Well, we were all wishing for the slam dunk, weren’t we? For the notoriously temperamental John McCain to explode in a rage or slide into dementia? Didn’t happen. (That piously expressed wish for Teddy Kennedy’s health by John McCain at the beginning, making it sound like the senator was on his deathbed, proved to be no more than another mendacious grab for the bipartisan high ground: it turns out, in this morning’s New York Times, that Kennedy was in hospital only briefly and had returned home to watch the debate on television.)
But the differences between the two candidates, I thought, were clear enough. To use a handy metaphor, what I saw was an aging pit bull and a bright-eyed border collie who knew exactly what he needed to do.
The pit bull (this one sans lipstick) snarled a lot and looked down his nose at lot at his opponent. His tactic was to take hold of an idea (earmarks, anyone? Corruption, greed?) and growl and shake, and growl and shake, and shake and growl… until all the stuffing had come out of the idea and he was left looking kind of foolish with a limp rag between his teeth.

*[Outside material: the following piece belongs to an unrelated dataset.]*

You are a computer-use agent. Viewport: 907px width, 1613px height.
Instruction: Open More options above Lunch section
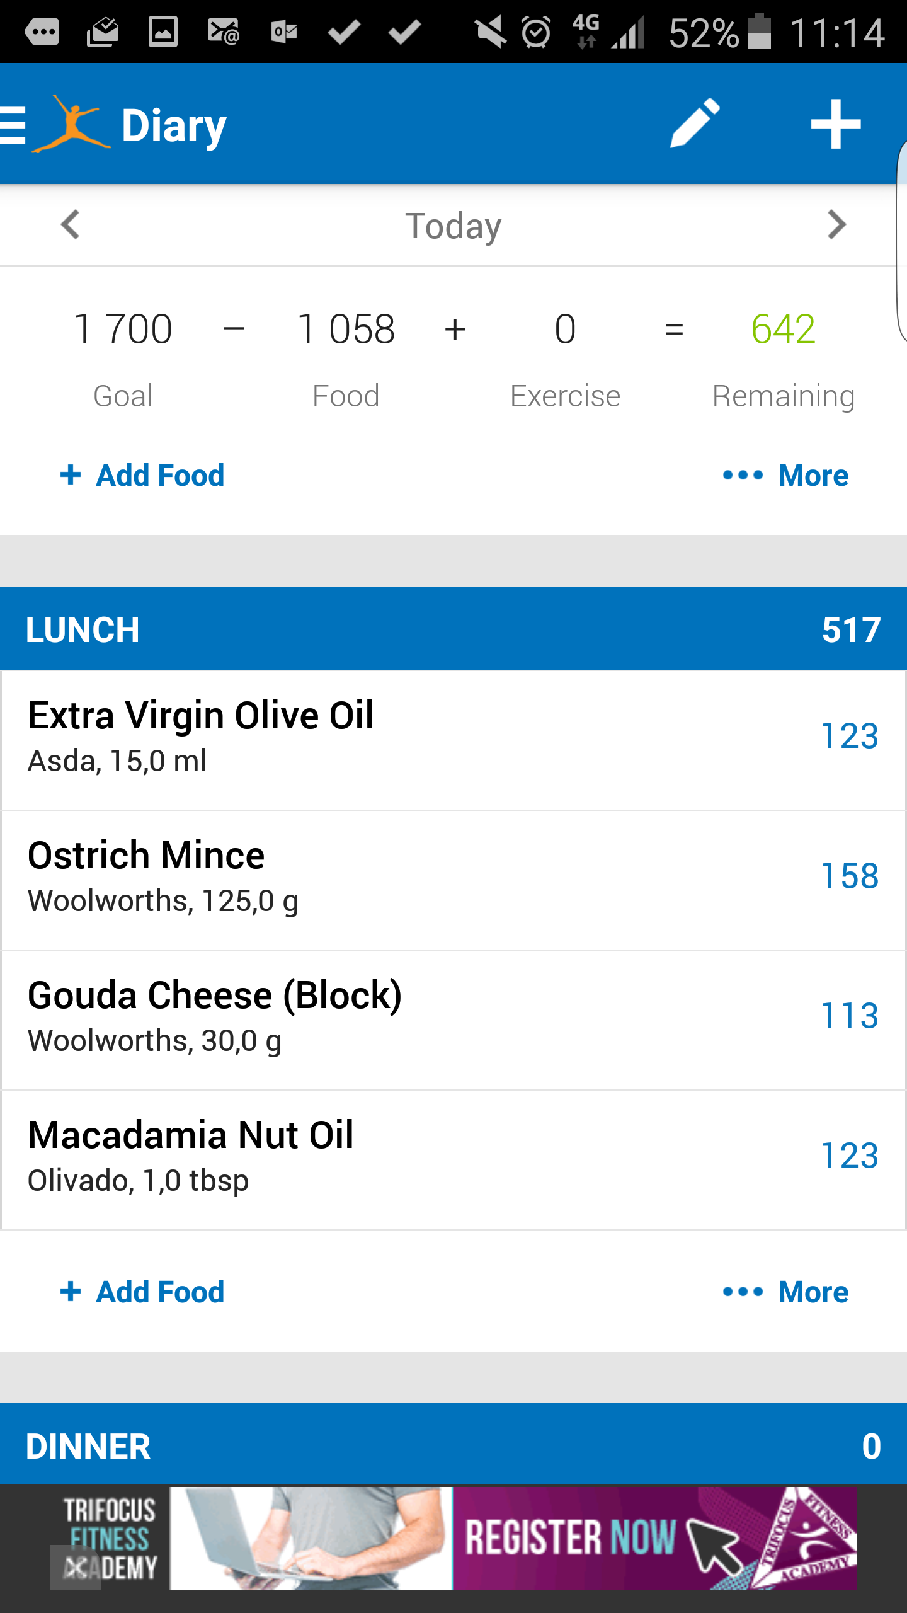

Ah, but the border collie… so smart, so peaceable, so gentle—and yet so persistent and so tough when needed. This one opted for a more complex approach, combining strategy and tactic (and the pit bull said he didn’t understand the difference!) This one was watchful, alert, attentive to his sheep, ranging out with comfortable patience when they strayed to bring them back into the flock and herd them all gently into the pen. I thought of Jasper.
I don’t know which you’d rather have in the Oval Office, the spontaneously lunging pit bull or the patient and quietly reliable border collie. I know which one I want.